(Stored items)
⁂

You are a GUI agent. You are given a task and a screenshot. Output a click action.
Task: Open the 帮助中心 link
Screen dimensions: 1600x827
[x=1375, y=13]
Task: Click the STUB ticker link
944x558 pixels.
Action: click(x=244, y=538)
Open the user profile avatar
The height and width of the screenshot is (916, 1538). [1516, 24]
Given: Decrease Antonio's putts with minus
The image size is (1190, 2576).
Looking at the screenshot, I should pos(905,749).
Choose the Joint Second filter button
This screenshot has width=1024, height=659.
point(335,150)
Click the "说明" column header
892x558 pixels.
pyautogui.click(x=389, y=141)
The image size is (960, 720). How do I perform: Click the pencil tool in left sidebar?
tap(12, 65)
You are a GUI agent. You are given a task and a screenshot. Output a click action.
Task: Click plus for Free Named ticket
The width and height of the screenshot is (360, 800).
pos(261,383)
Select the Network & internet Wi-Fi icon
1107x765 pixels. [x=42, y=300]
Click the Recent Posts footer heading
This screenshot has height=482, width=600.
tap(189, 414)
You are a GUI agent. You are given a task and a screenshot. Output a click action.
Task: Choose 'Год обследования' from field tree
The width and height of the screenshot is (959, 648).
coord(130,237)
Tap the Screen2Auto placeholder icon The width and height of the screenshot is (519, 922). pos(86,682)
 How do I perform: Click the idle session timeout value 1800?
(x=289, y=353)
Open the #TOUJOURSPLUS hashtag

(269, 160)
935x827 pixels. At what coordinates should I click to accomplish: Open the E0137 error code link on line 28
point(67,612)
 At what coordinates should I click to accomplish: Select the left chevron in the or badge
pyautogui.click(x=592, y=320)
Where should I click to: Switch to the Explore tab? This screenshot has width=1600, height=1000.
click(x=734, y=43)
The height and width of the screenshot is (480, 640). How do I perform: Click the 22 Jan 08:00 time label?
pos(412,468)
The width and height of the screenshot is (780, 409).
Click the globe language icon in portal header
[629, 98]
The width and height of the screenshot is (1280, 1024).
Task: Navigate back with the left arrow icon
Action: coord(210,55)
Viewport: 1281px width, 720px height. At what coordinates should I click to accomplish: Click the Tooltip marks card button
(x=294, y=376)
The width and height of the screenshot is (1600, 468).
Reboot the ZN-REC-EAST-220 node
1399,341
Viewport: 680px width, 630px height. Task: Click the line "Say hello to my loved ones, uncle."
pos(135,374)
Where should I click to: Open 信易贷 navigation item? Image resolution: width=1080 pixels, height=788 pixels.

⁂

EXERCISE:
Please make an exact copy of the lines from the one holding "935x827 pixels. At" through the final line of the records above, nothing more.

TASK ANSWER:
935x827 pixels. At what coordinates should I click to accomplish: Open the E0137 error code link on line 28
point(67,612)
 At what coordinates should I click to accomplish: Select the left chevron in the or badge
pyautogui.click(x=592, y=320)
Where should I click to: Switch to the Explore tab? This screenshot has width=1600, height=1000.
click(x=734, y=43)
The height and width of the screenshot is (480, 640). How do I perform: Click the 22 Jan 08:00 time label?
pos(412,468)
The width and height of the screenshot is (780, 409).
Click the globe language icon in portal header
[629, 98]
The width and height of the screenshot is (1280, 1024).
Task: Navigate back with the left arrow icon
Action: coord(210,55)
Viewport: 1281px width, 720px height. At what coordinates should I click to accomplish: Click the Tooltip marks card button
(x=294, y=376)
The width and height of the screenshot is (1600, 468).
Reboot the ZN-REC-EAST-220 node
1399,341
Viewport: 680px width, 630px height. Task: Click the line "Say hello to my loved ones, uncle."
pos(135,374)
Where should I click to: Open 信易贷 navigation item? Image resolution: width=1080 pixels, height=788 pixels.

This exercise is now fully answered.